All of these died in faith without having received the promises, but from a distance they saw and greeted them. They confessed that they were strangers and foreigners on the earth, for people who speak in this way make it clear that they are seeking a homeland. If they had been thinking of the land that they had left behind, they would have had opportunity to return. But as it is, they desire a better country, that is, a heavenly one. Therefore God is not ashamed to be called their God; indeed, he has prepared a city for them.
Hebrews 11: 12–16
My Church’s Story
I grew up in the heyday of the mainline church, in a growing suburb of Los Angeles, among nuclear families living in the burgeoning subdivisions that replaced the avocado orchards of an earlier time. My church was a product of the new era. Started in 1960, my parents were charter members. The United Church of Christ was a young denomination, and the church attracted mobile, upper-middle-class Christians moving to California, who populated its sprawling Sunday School wing and married in its romantic contemporary sanctuary. I remember busy classrooms that smelled of paste, crowded Christmas programs, and youth group meetings attended by dozens of students.
When I entered seminary in the mid 1980s, I presumed the church I was devoting my life to would be similar to the one I grew up in. But by the time I was ordained a few years later, I felt the culture shifting in ways I could not predict. I moved to the Midwest and accepted a call to a small-town congregation where I did everything I was taught to do: taught confirmation class to teenagers, married young couples, and buried the dead. The church didn’t grow, but it held its own as the elderly passed away and new families moved in. Reading the news and feeling the pulse of culture, I had the sense that change was on the horizon, but in that small town, the cyclone of history didn’t touch down very often. I immersed myself in the daily routines of ministry, and I loved it.
About a decade later, at the turn of a new century, I asked God for a new challenge. God obliged and sent me to a small, urban church that was on the brink of collapse. Started in 1960, like my home church, its founders had high hopes for it to grow into a large, suburban “program church.” Based on the history of American churches up to that time, this wasn’t a far-fetched dream. But for many reasons, that dream did not take hold. The suburban housing developments that sprang up in the area put this church off the high-traffic roadways. The pastors chosen were perhaps not equipped with the skills needed to grow the church after its initial burst of energy. The congregation had no partners in its denominational family to offer support; instead, it was seen by neighbor churches as competition.
In the early 1980s, when the church had reached its peak of about 175 members, they called in a consultant who advised them to leave their location and purchase land for a building more visible from a major highway. Instead, they built an addition, including a larger sanctuary and office space.
With the new addition built but not yet paid for, the church began to spiral into decline. A previous pastor was accused of sexual misconduct. Another was blamed for poor handling of the accusation. In the mounting tension, members jumped ship, leaving the small church saddled with betrayal and debt.
When I arrived at this church as their pastor, they were depressed and listless. Their membership had plummeted, and there were about forty worshipers each week, barely enough to pay my half-time salary, manage the building, and provide basic programming. But when the option of closing surfaced in conversation, it was not seriously considered. That would amount to giving up.

Jobs =>
**A.** According to the church story, why did the founders' hope of growing the urban church into a large suburban "program church" fail to take hold?
**B.** Reproduce the church story word for word from "About a decade" to "churches as competition.".

Material =>

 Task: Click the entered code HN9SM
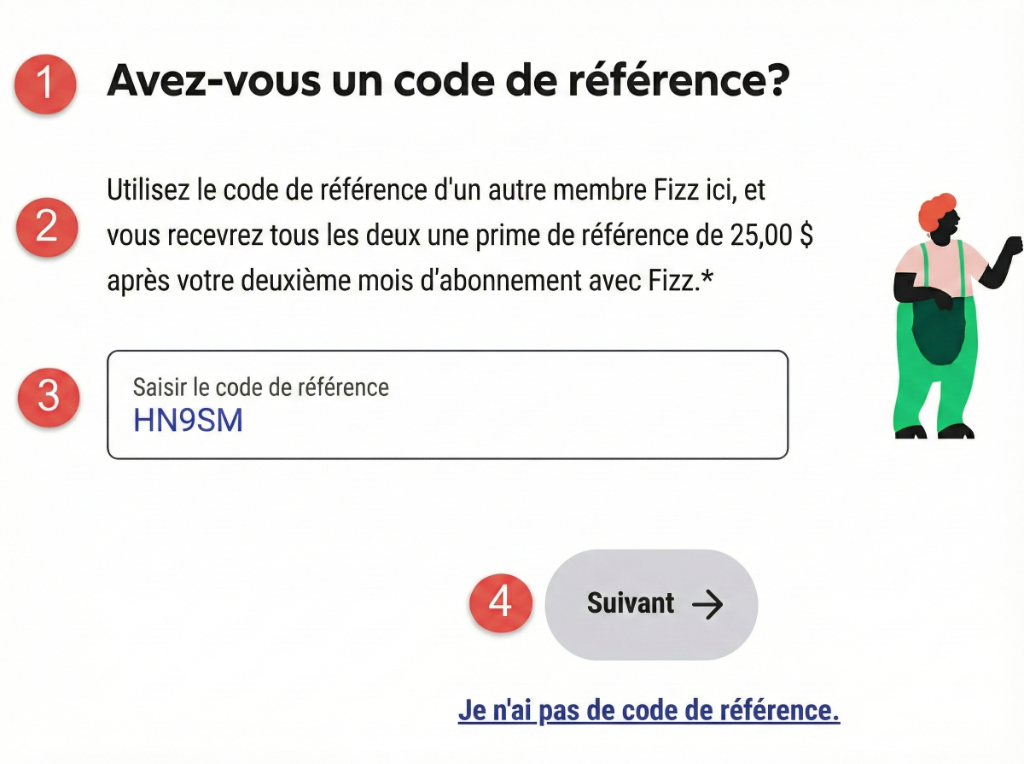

...

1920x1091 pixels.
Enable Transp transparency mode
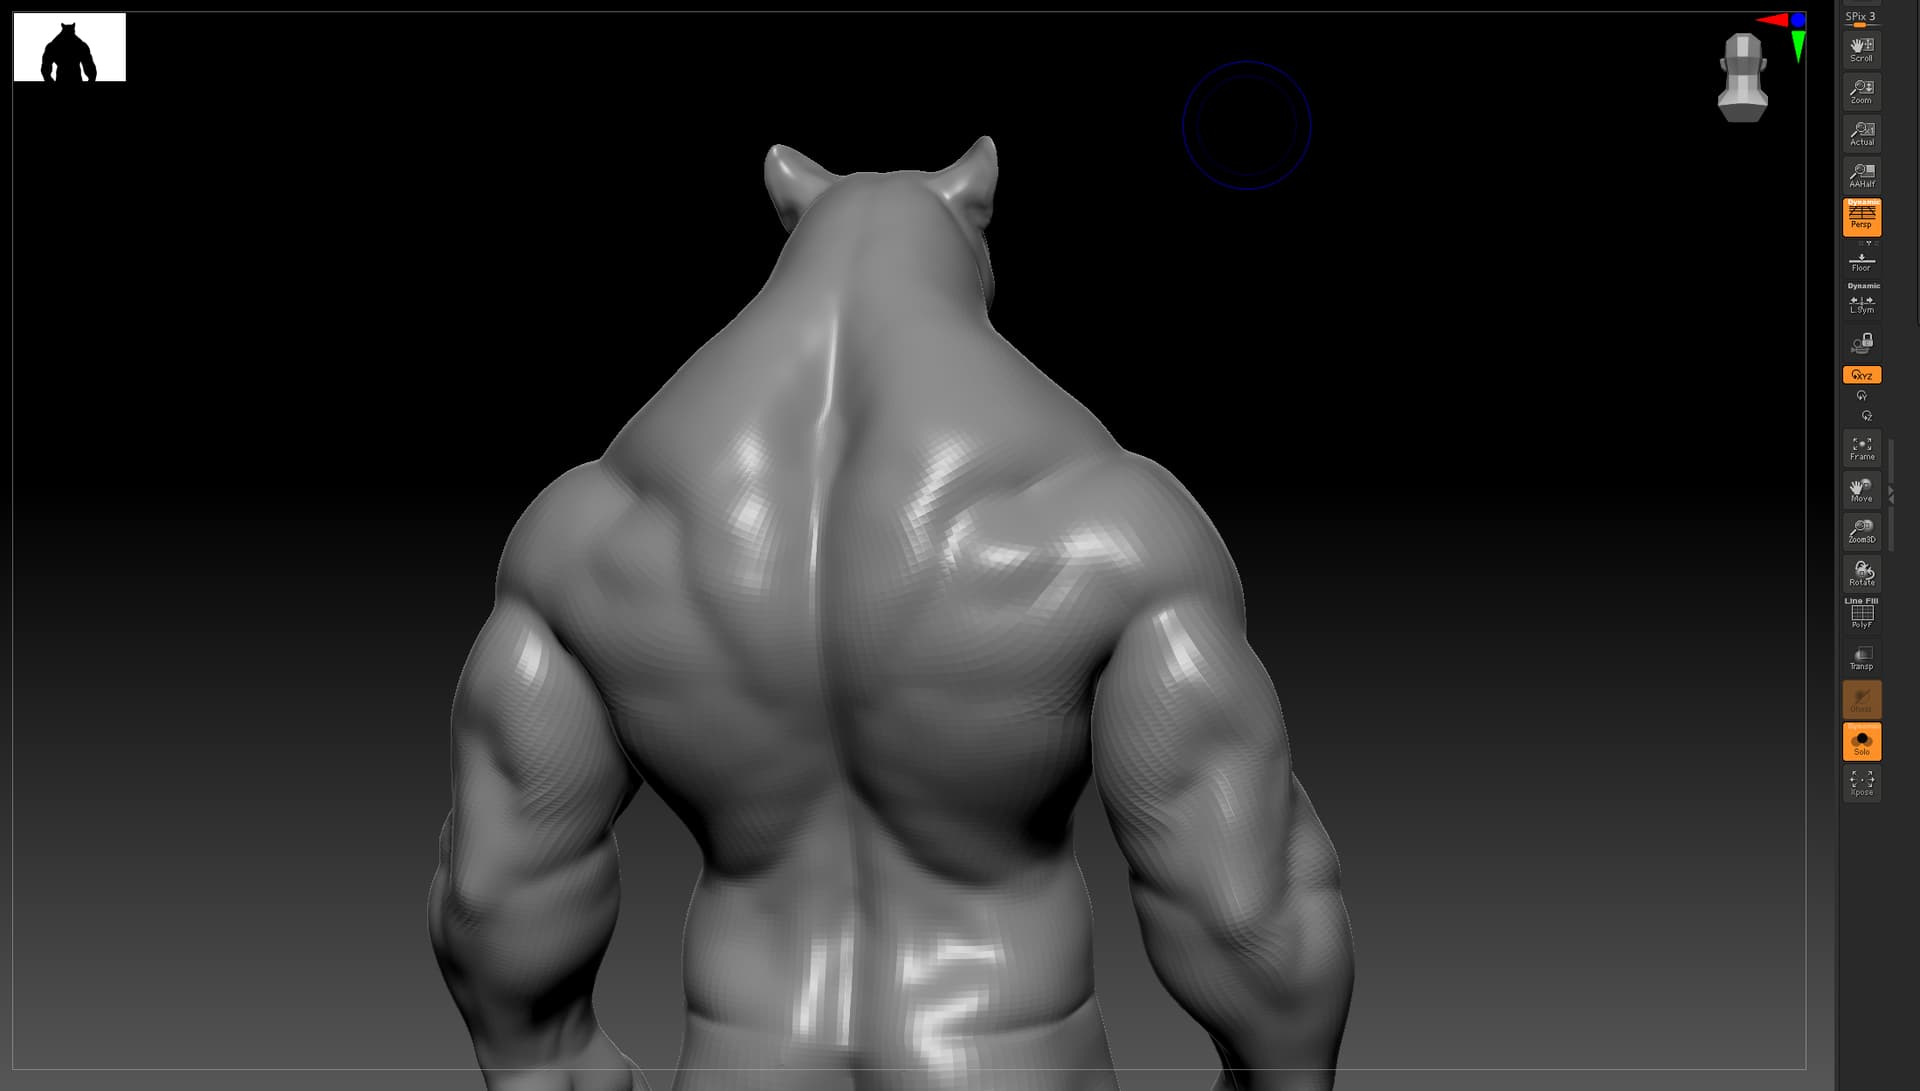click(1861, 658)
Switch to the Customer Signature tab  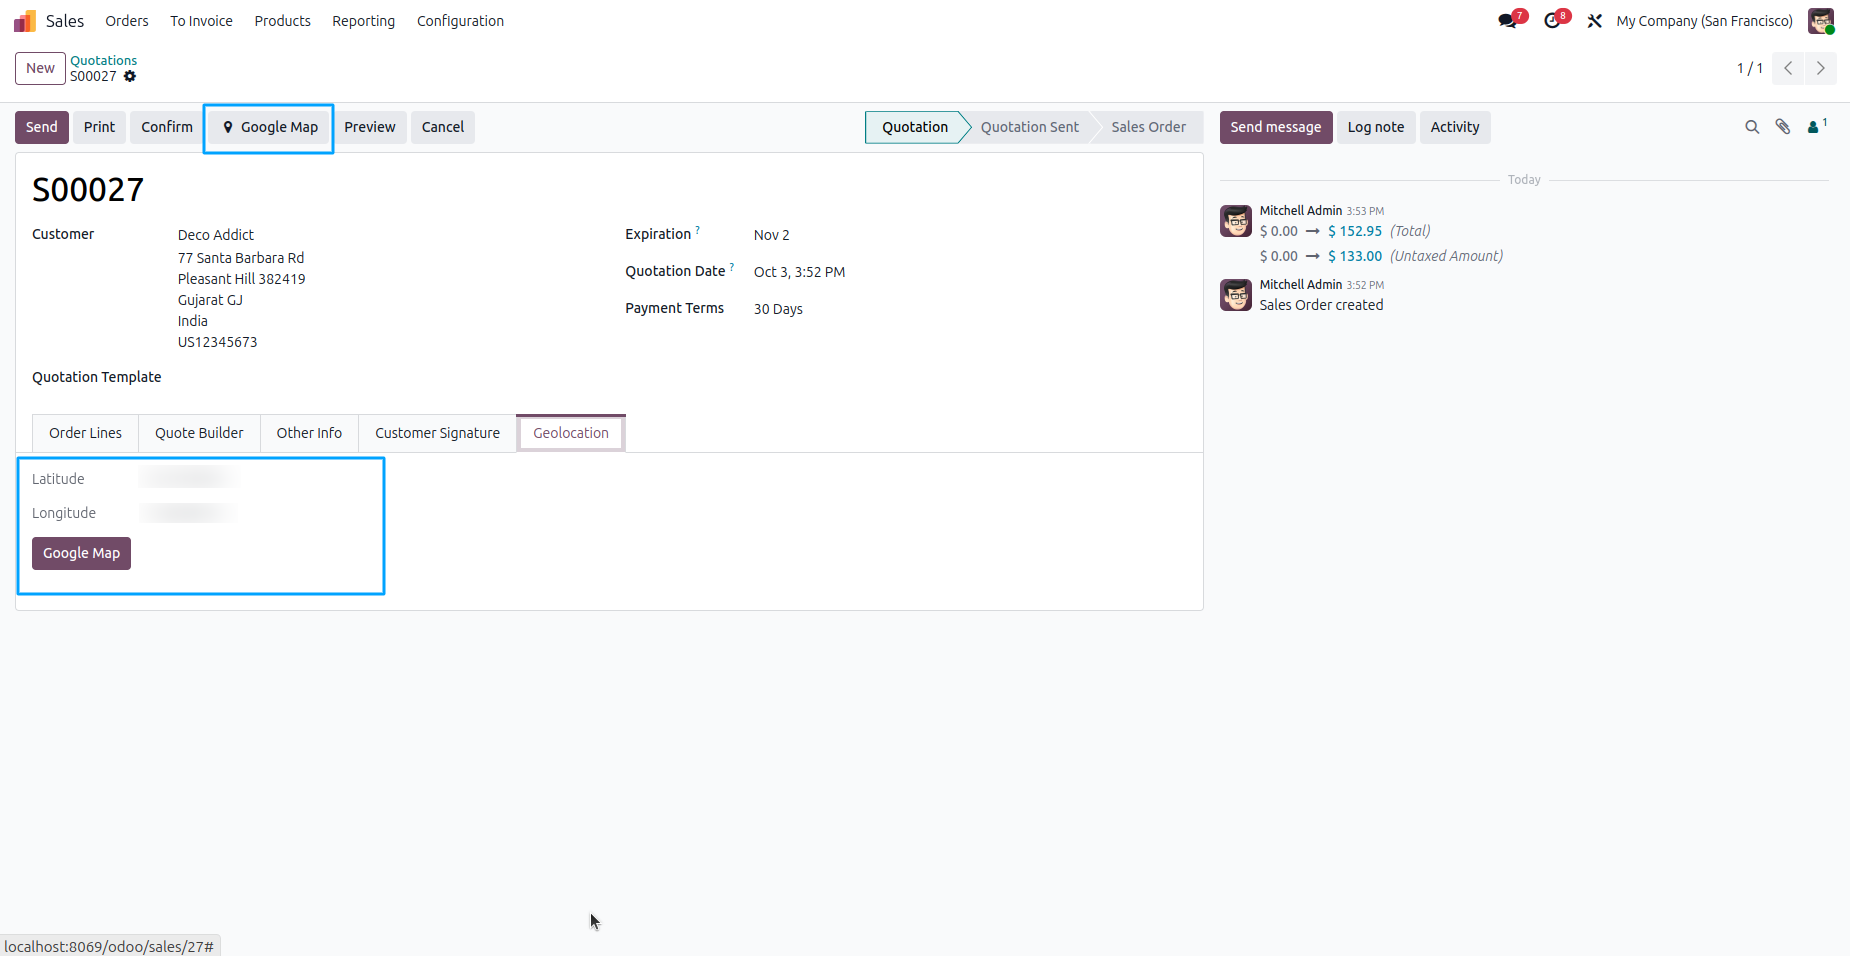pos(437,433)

Task results =>
**A.** The suburban housing developments that sprang up in the area left the church off the high-traffic roadways, and the pastors chosen were perhaps not equipped to grow the church after its initial burst of energy. The congregation also had no partners in its denominational family to offer support, and neighboring churches saw it as competition.

**B.**
About a decade later, at the turn of a new century, I asked God for a new challenge. God obliged and sent me to a small, urban church that was on the brink of collapse. Started in 1960, like my home church, its founders had high hopes for it to grow into a large, suburban “program church.” Based on the history of American churches up to that time, this wasn’t a far-fetched dream. But for many reasons, that dream did not take hold. The suburban housing developments that sprang up in the area put this church off the high-traffic roadways. The pastors chosen were perhaps not equipped with the skills needed to grow the church after its initial burst of energy. The congregation had no partners in its denominational family to offer support; instead, it was seen by neighbor churches as competition.